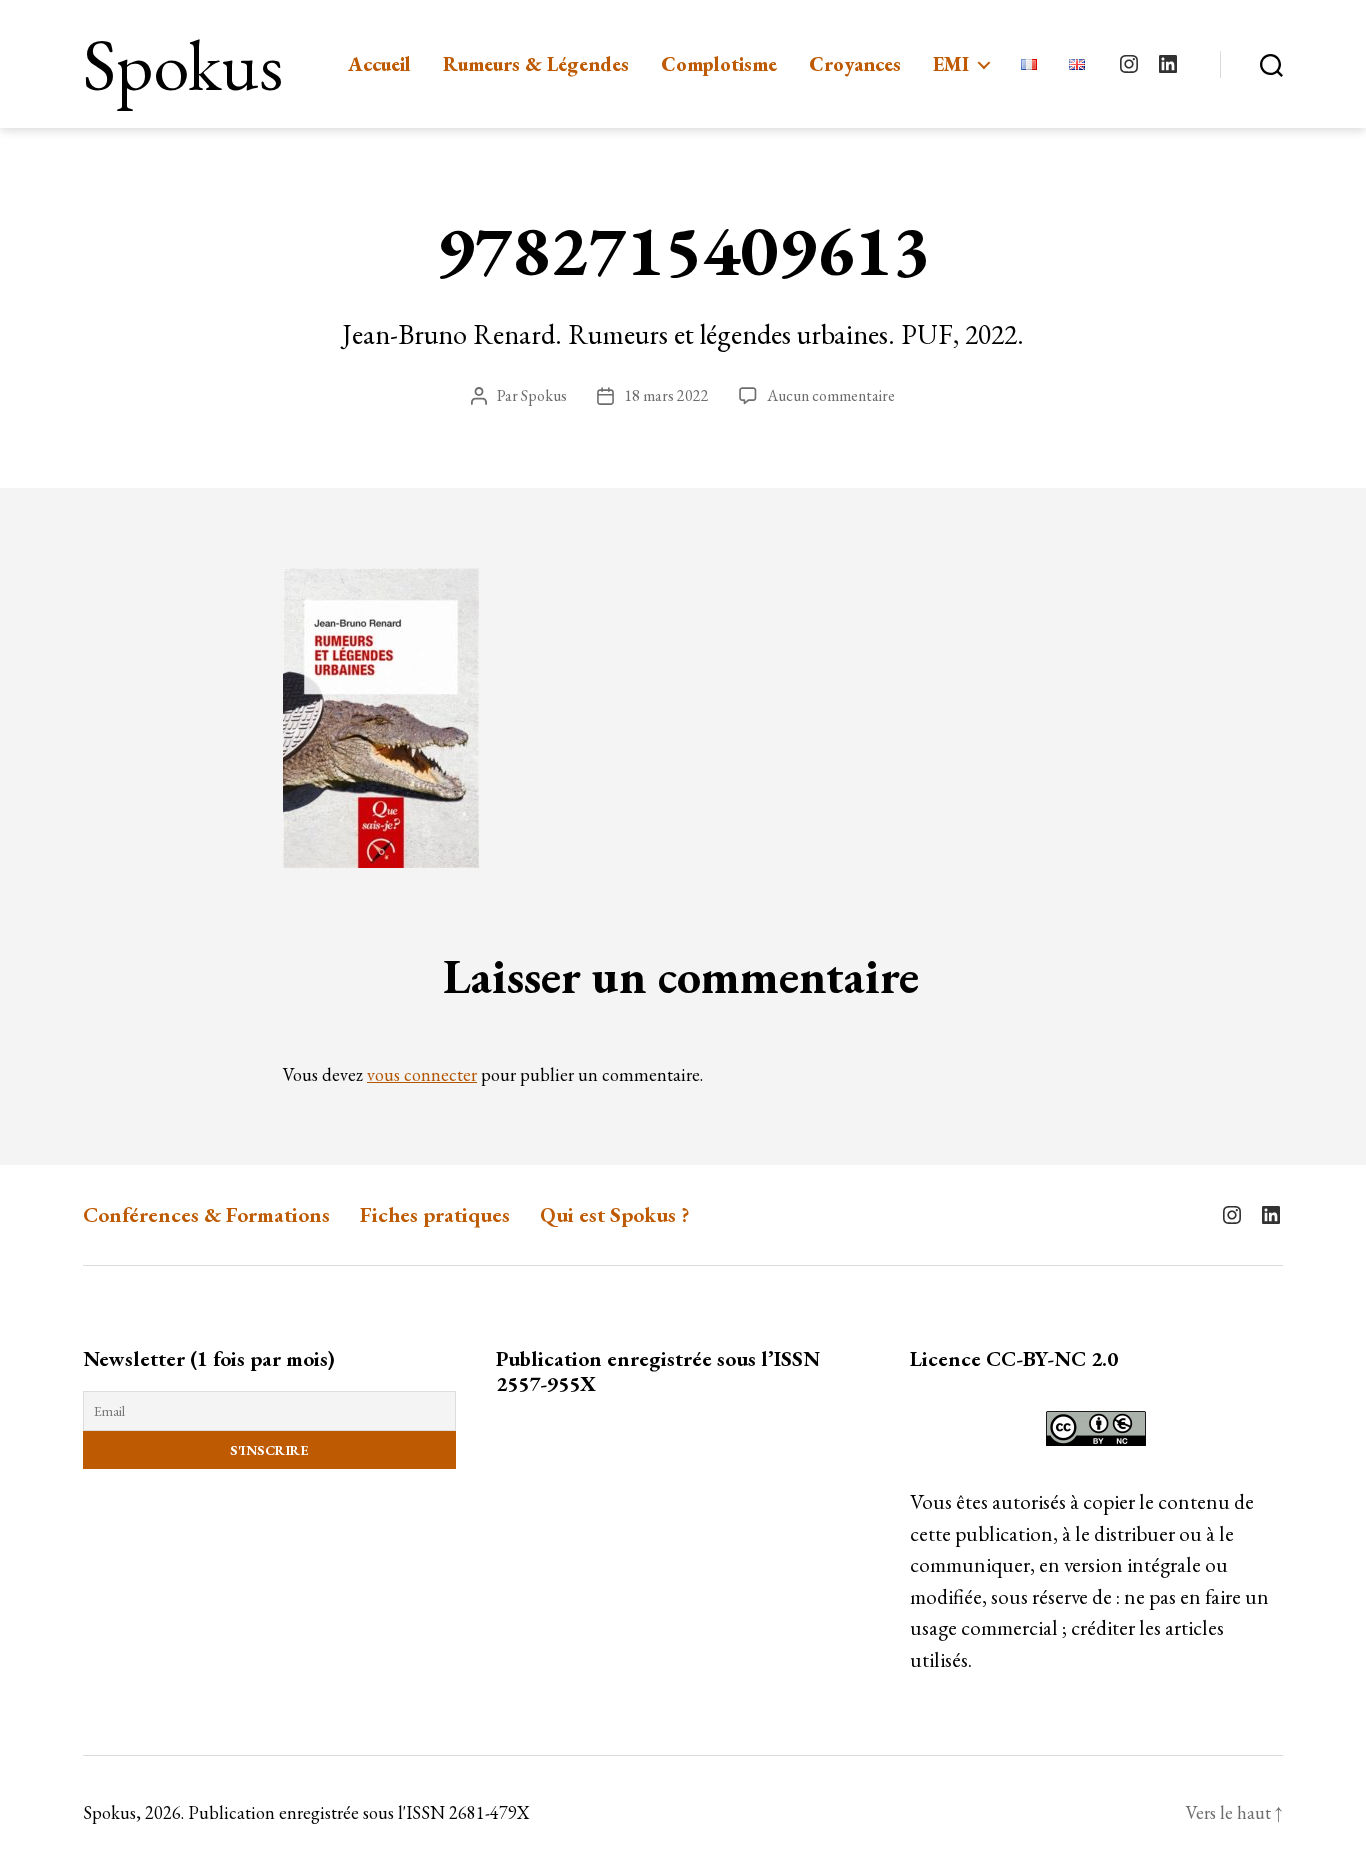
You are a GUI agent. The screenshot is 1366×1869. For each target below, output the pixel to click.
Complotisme (719, 64)
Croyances (855, 64)
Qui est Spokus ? (615, 1214)
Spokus (183, 64)
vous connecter (422, 1074)
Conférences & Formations (206, 1214)
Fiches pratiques (435, 1214)
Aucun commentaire (831, 395)
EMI (951, 64)
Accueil (379, 64)
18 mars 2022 (666, 395)
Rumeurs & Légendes (536, 64)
********************
Starting from the line containing "Qui est Spokus ? (615, 1214)" and ending with the final line of the data, reproduce each line exactly as it appears, including no other lines.

**Solved exercise:**
Qui est Spokus ? (615, 1214)
Spokus (183, 64)
vous connecter (422, 1074)
Conférences & Formations (206, 1214)
Fiches pratiques (435, 1214)
Aucun commentaire (831, 395)
EMI (951, 64)
Accueil (379, 64)
18 mars 2022 (666, 395)
Rumeurs & Légendes (536, 64)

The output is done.